You might consider purchasing a personal umbrella liability policy, which can offer additional protection. This type of policy offers a higher level of liability coverage and ensures that you and your family’s assets will be protected if someone sues you for damages. Umbrella policies typically pay up to a predetermined limit, which is usually $1 million, for liability claims made against you and your family.
13. What is a foreclosure?
When a homeowner is behind on their mortgage payments, the bank will record a notice of default against the property. If the owner still fails to pay, the bank holds a trustee sale, and the property is sold to the highest bidder. The financial institution will usually set the price of the foreclosure at the loan amount.
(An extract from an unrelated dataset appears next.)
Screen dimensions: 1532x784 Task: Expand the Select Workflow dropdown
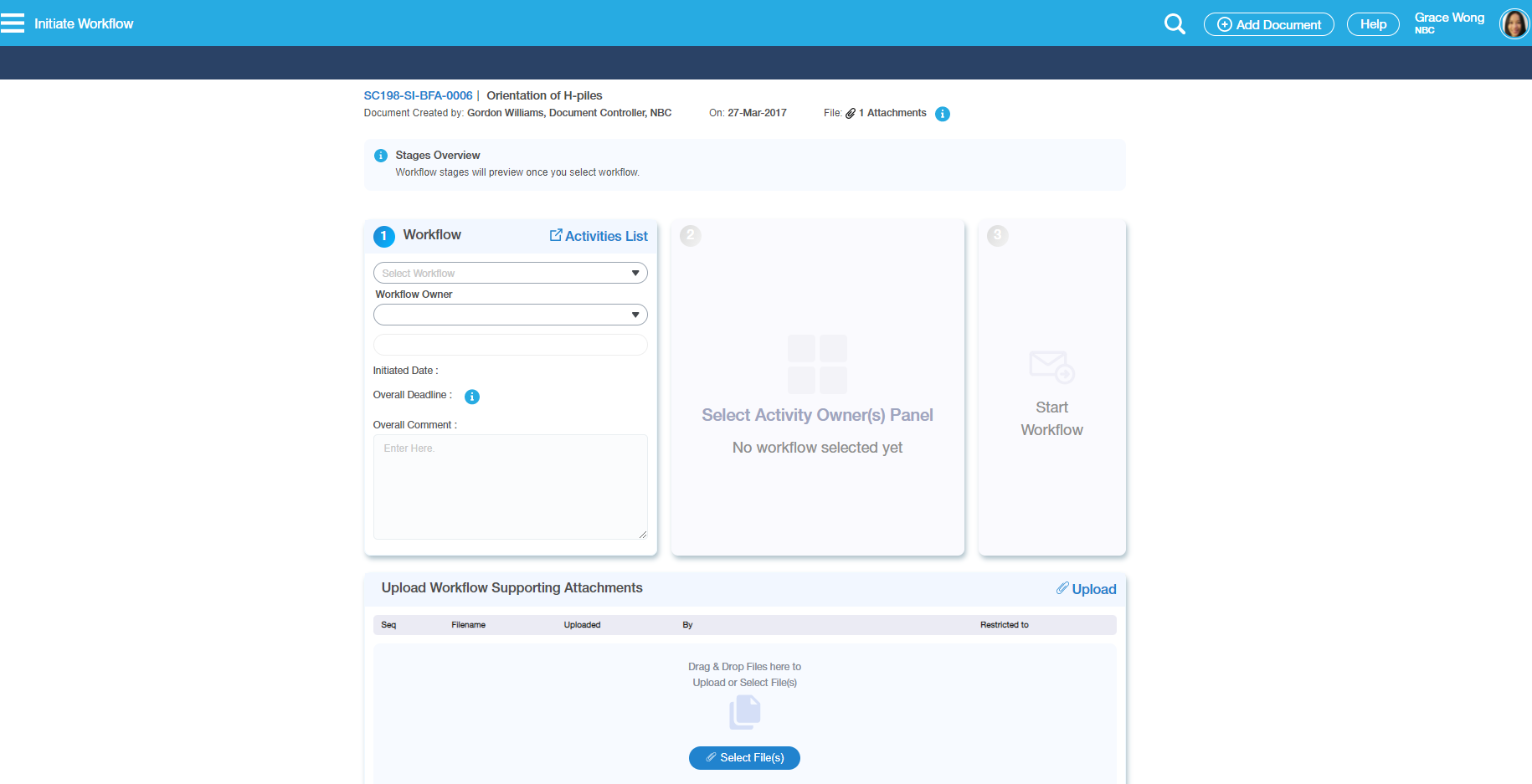(510, 273)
While homebuyers can score an incredible deal on a foreclosure, buying a foreclosure property can be extremely complicated, risky and frustrating. Typically, you have to buy a foreclosure “as is,” which means there is no warranty on the condition of the property. If you find serious issues with the home, you cannot request repairs from the seller.
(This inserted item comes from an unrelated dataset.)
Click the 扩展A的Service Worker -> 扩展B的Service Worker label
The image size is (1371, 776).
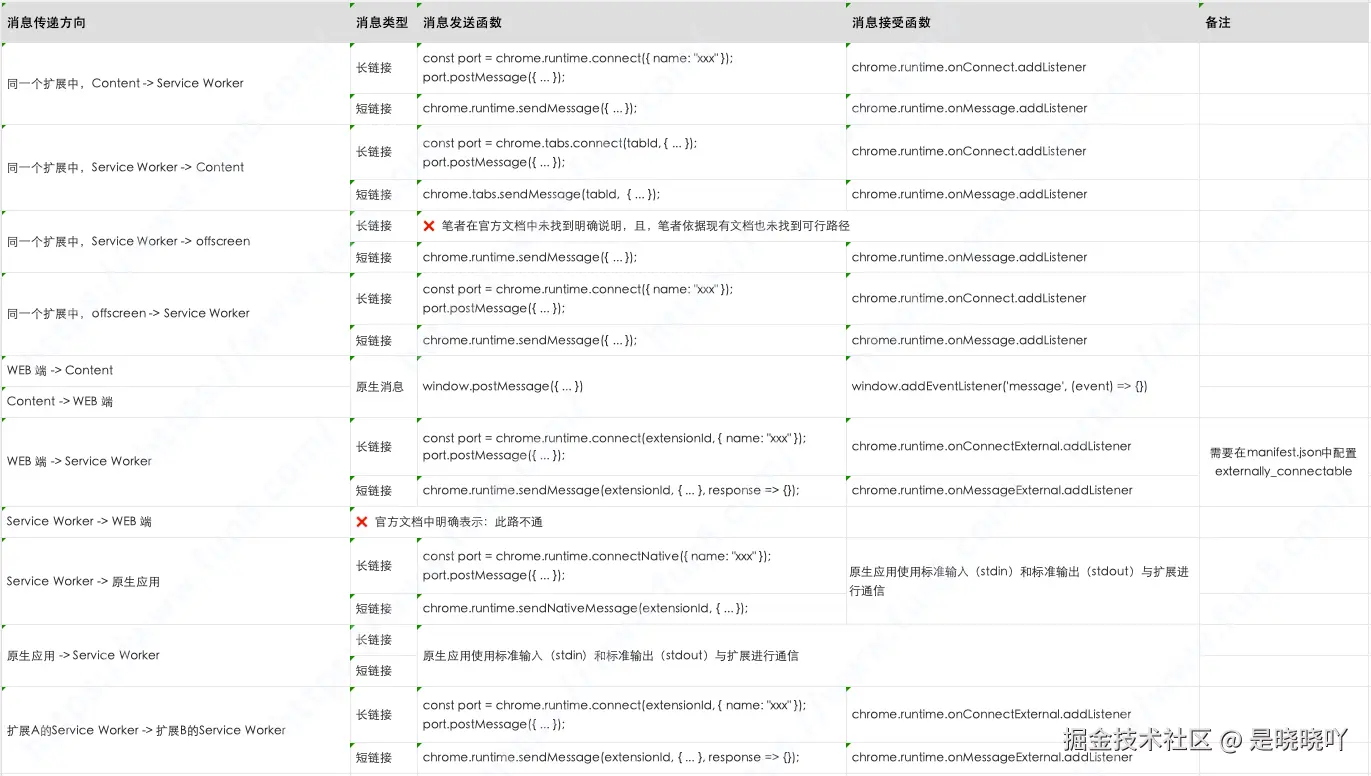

14. How much home can I afford?
During the mortgage preapproval process, your lender will contact your bank, your employer, the credit bureaus and other financial institutions to verify your income, assets, debts and credit history. Based on this and other information, they will estimate how much mortgage you can afford. If everything checks out and the lender sees you as a low risk, they will issue you a letter stating that the loan of a certain amount is approved for a specified amount of time.
Generally, lenders don’t want you to spend more than 28 percent of your gross monthly income on a mortgage payment. Lenders will also look at the housing expense-to-income ratio, which is determined by calculating your projected monthly mortgage cost, property taxes, hazard insurance and HOA dues. Your expense-to-income ratio should fall somewhere between 28 and 33 percent. If it’s much higher, you probably cannot afford the house.
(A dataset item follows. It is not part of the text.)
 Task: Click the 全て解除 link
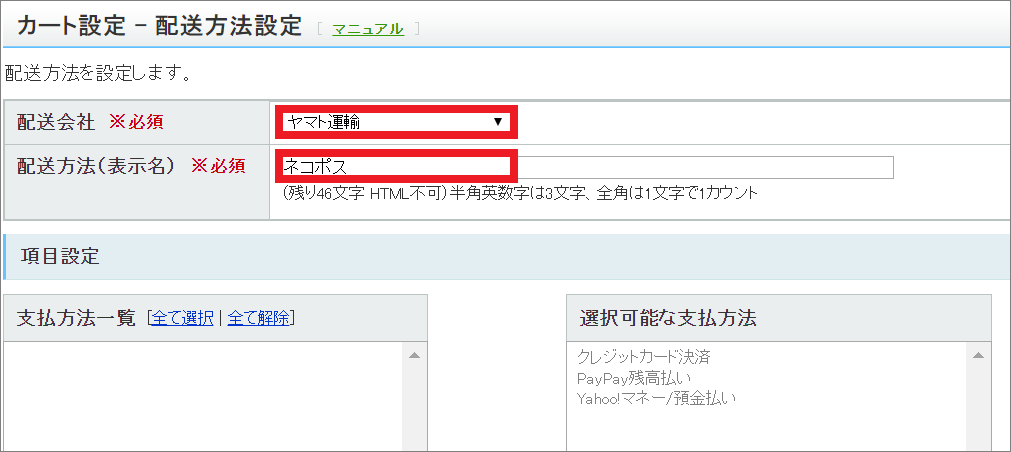click(x=258, y=318)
15. How much will I have to pay in closing costs?
Closing costs can vary widely depending on a number of factors. These costs can quickly add up and push you way over-budget on your home purchase. That’s why you should find out ahead of time how much you’ll have to pay.
Ask your mortgage lender for a good-faith estimate. Lenders are required to provide one of these closing costs estimates within three days of receiving your mortgage application. However, do not accept a verbal estimate—insist that they send it in writing.